This is one of those topics where my love of gardening, words, and Japan intersect. It all started with Rapunzel. Or rather, it started with Lisa, who is having a baby, decorating her nursery with a mural of a field of yellow flowers and the text "Many years ago fields of yellow rape blossoms stretched across the area surrounding Yoyogi Uehara." Lisa remarked that she finds the smell of rape blossoms revolting. And that's what reminded me of Rapunzel.
According to the Brothers Grimm, Rapunzel's mom had a craving for some greens growing in the garden next door, a beautiful garden belonging to a witch. The witch catches Rapunzel's dad stealing the greens and forces him to agree, in recompense, to hand over their first-born, who turns out to be Rapunzel, who is named for the stolen salad greens.
But what plant is Rapunzel named after? I had always thought it was rape. But after telling Lisa that, I began to have my doubts. In the "Household Stories from Grimm", Lucy Crane translates "One day the wife was standing at the window, and looking into the garden, she saw a bed filled with the finest rampion (a vegetable like a radish); and it looked so fresh and green that she began to wish for some; and at length she longed for it greatly...She made a salad of it at once." The translation by Ralph Manheim, considered to be the most accurate, though not always as poetic, says, "One day the wife stood at this window, looking down into the garden, and her eyes lit on a bed of the finest rapunzel, which is a kind of lettuce." The translation by Lore Segal says, "One day the woman was standing by the window looking into the garden and saw a bed planted with the most beautiful lettuce, of the kind they call Rapunzel." In "Translating Rapunzel" Kathleen J. Rinkes at the German Department of the University of California, Berkeley finds some of these translations absurd. She favors lamb's lettuce also called mache or corn salad. Although she seems to miss the point that, whatever the plant, it was the leafy green tops that were eaten, not the roots.

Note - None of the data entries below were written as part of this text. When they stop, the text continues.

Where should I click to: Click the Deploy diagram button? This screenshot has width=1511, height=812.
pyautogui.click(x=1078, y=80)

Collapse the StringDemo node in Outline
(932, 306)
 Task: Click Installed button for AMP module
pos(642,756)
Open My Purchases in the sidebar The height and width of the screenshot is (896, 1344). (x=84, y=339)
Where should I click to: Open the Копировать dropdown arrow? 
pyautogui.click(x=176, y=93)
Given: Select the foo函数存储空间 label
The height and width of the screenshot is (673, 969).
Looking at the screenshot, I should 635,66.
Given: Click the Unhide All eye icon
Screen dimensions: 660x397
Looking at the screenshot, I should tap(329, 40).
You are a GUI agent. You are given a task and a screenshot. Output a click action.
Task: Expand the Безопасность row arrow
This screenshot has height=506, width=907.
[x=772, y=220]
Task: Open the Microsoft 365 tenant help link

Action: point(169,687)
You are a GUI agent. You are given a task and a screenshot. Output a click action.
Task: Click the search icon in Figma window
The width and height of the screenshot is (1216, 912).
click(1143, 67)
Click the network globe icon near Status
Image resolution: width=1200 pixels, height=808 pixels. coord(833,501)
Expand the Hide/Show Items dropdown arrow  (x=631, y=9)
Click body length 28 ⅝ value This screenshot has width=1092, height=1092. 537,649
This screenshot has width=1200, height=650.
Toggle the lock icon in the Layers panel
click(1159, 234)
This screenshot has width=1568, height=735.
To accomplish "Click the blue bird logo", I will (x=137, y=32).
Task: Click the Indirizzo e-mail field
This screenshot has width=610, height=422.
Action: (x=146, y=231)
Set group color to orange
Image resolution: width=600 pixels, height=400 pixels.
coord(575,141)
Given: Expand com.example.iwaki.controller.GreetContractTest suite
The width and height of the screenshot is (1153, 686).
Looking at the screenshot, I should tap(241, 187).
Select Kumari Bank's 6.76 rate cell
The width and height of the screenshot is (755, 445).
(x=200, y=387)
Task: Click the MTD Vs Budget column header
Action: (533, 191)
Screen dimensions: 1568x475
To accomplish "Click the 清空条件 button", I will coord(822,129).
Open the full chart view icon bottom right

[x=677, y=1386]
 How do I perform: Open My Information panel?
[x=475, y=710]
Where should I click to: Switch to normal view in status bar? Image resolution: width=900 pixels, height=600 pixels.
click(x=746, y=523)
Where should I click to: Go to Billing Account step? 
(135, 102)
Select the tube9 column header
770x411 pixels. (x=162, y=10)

According to my dictionary, rampion is Campanula rapunculus a kind of radish, native to Britain, that has tops that can be eaten raw in a salad or cooked as greens.
On the other hand rape is Brassica napus which has three subgroups: one grown for it's leaves (collard greens, turnip greens), one grown for its roots (rutabaga, Swedish turnips or Swedes), and one grown for its seeds (rapeseed, canola). Before World War II large quantities of rapeseed and oil were imported from Japan.
Brassica rapa (mustard greens, rapini) which is closer to the name Rapunzel.
In the days before refrigeration, people craved the first greens of spring. In the American south, we ate collard greens, turnip greens, mustard greens, and dandelion leaves. And then I remembered that the Japanese, too, have a tradition of eating The seven herbs of spring for the New Year, or nanakusa. And Brassica rapa (スズナ) is usually listed.
Is one of these plants in the song, oborotsukiyo that Lisa's mural refers to?
The Gunma Prefecture Botanical Garden provided the Latin equivalents for the Japanese common and some great photos.
The Nagoya Port Wildflower Database provides a slightly different list of The Seven Spring Herbs. This is a Japanese site with English access. The fact that they named the Nagoya Port Wildflower Gardenブルーボネット (bluebonnet) delights me, since bluebonnets are the state flower of Texas, where I live now.
"I still think that it was the Brassica (for Rapunzel's hair was as golden as those flowers). Now if I can only discover if either of these is one of the "haru no nanakusa", the seven herbs of spring, that the Japanese eat. Before refrigeration, people (like Rapunzel's mother) craved the first greens of spring." Curiousity killed the cat; but satisfaction brought her back.